The lights went out.
‘Shit. Give me a minute.’ Crouching naked, Norton scuttled around the room lighting the aromatic candles Alexia brought him. They kept the stale male smell down. Alexia preferred Norton’s apartment by candlelight. She did not like to see it in too high a resolution.
She really needed to get herself a better boyfriend.
‘Caio’s back home,’ she said. The guarana was working now. Sugar and caffeine.
‘How is he?’
‘He’ll be two months out of school. I’m arranging tutors. His right side is affected. He’ll have to learn to become left handed.’
‘Shit. I’d like to see him.’
A thing she liked about Norton: how he treated Caio like a kid brother. A thing she did not like about Norton: that he tried to teach Caio to be like him. A malandro.

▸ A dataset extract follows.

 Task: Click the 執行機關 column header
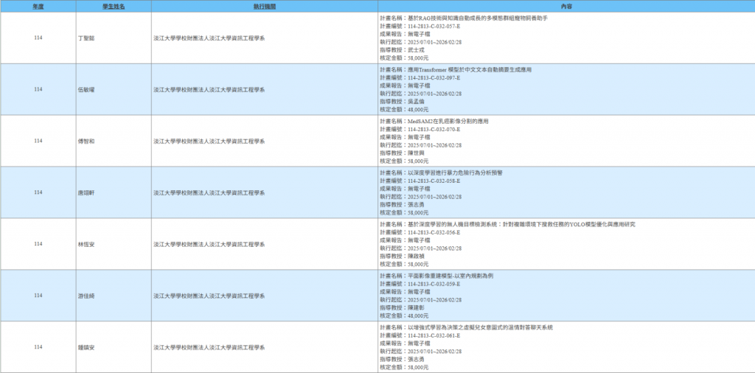pyautogui.click(x=264, y=6)
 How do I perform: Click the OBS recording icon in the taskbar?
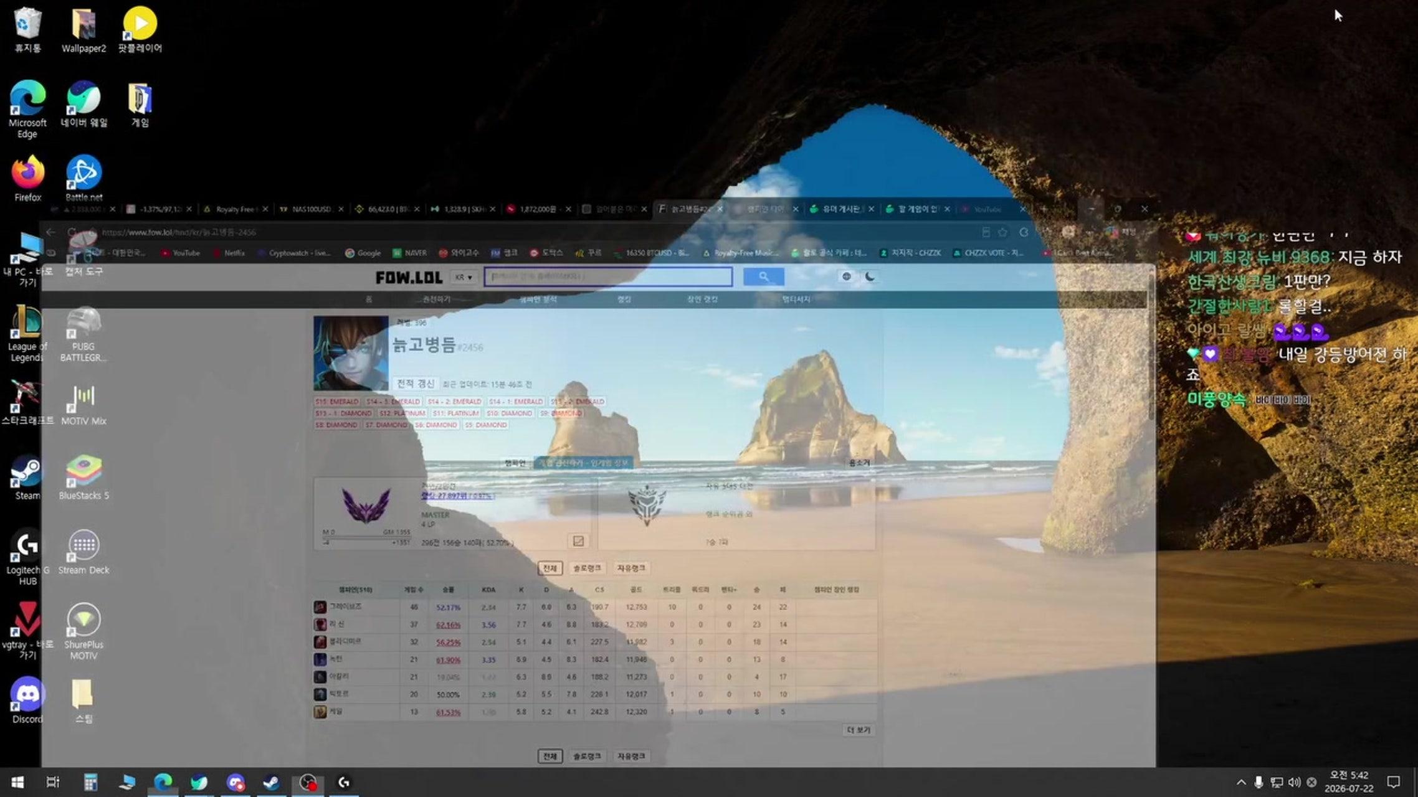(x=308, y=782)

‘You can call at the apartment to do that.’
‘Thank you. I appreciate that, Lê.’
/>
He made her melt when he dropped the man-theatre and spoke what he felt.
‘What happened to the Gulartes?’
‘You don’t want to know.’ Bodies in the concrete footings of the new commuter rail viaduct. ‘No one will be threatening Caio again.’
‘Lê…’
Alexia rolled on to her side. Norton was shy of her eye contact. It was another tool by which she could control him.

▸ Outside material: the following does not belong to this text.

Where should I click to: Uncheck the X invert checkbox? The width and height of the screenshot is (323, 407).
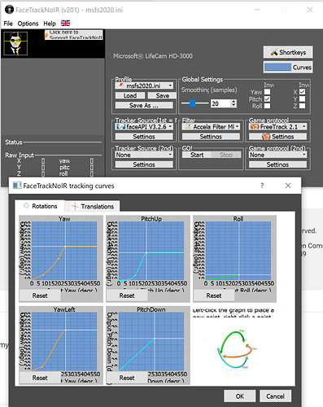[x=302, y=92]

‘We used to have another family name. Did you know that? Mão de Ferro. It’s an old Minas Gerais name for the big one, the serious one. The one who does what needs to be done. I was the Iron Hand. So shut up and never ask me again.’

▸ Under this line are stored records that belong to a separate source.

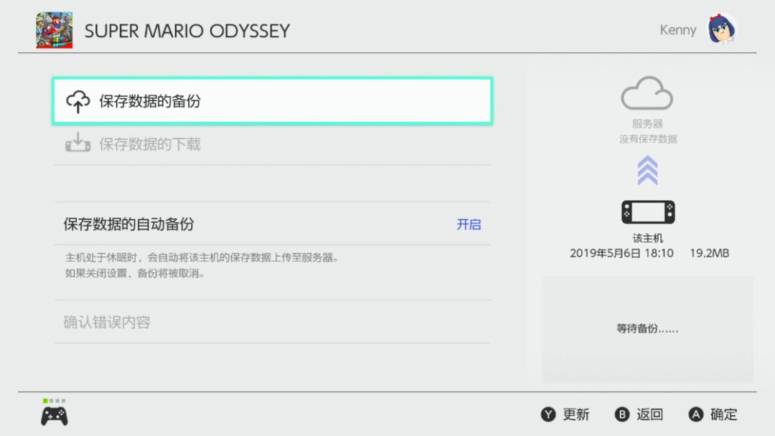Click the Super Mario Odyssey game icon

pos(55,30)
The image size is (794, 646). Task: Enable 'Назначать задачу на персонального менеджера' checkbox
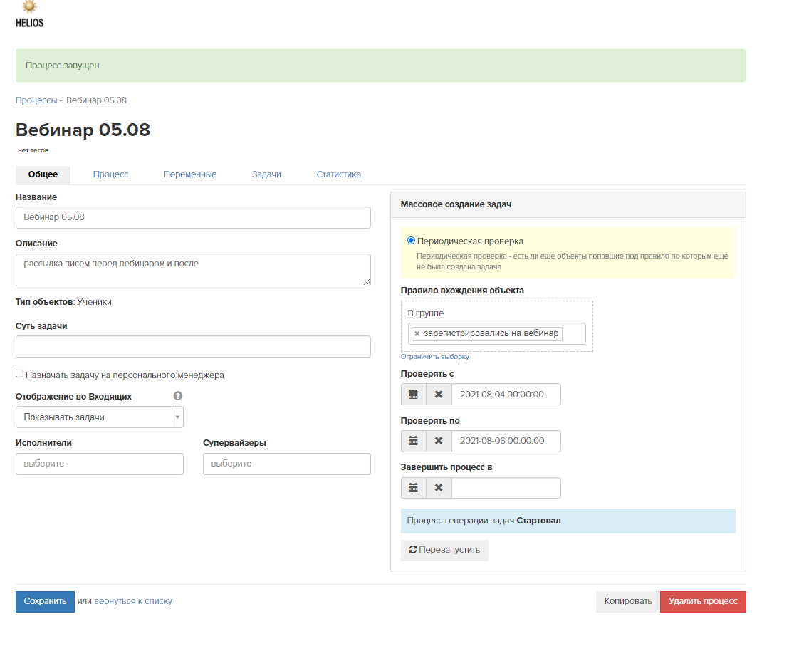20,374
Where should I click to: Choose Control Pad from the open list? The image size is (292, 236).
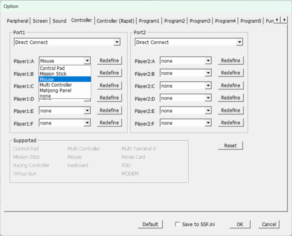(x=52, y=68)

Norton sat up abruptly, jostling Alexia’s arm and slopping sticky guarana over her breasts.
‘Fuck, Norton…’
‘No, listen listen listen. I’m working for a Corta. New contract, started yesterday. Thanks for asking. You always said there weren’t many of you, no one knows where the name comes from, no one really knows where you came from. Well, this is a Corta and he comes from the moon.’
‘No one comes from the moon.’ Alexia felt around for a tissue that wasn’t creamy with cum. This man needs to learn the necessity of wet wipes.
‘That’s not quite right, Lê. Milton came from the moon.’
‘Okay, workers come back from the moon.’ Barra had cheered when one of their own made it to the moon to mine helium-3. He came back to Earth before gravity withered his bones with enough of a fortune to buy his way out of Barra, settled in Zona Sul and was murdered a year later. All his wealth was electronic. The killers didn’t get a centavo.
‘He’s not a worker. He was born there.’
Alexia jerked upright. The can of guarana spilt over Norton’s black sheets. She rolled over Norton to straddle him, pushed her vaj hard against his cock.
‘Who is he? Tell me.’
‘Something Corta. Lucas Corta.’
‘Lucas Corta’s dead. He was killed when the Mackenzies took out Corta Hélio.’
‘Maybe that was a different—’
‘There is only one Lucas Corta. Do you know anything about the moon?’
‘I know they play handball and you can fight people to the death but other than that I don’t really care what goes on up there.’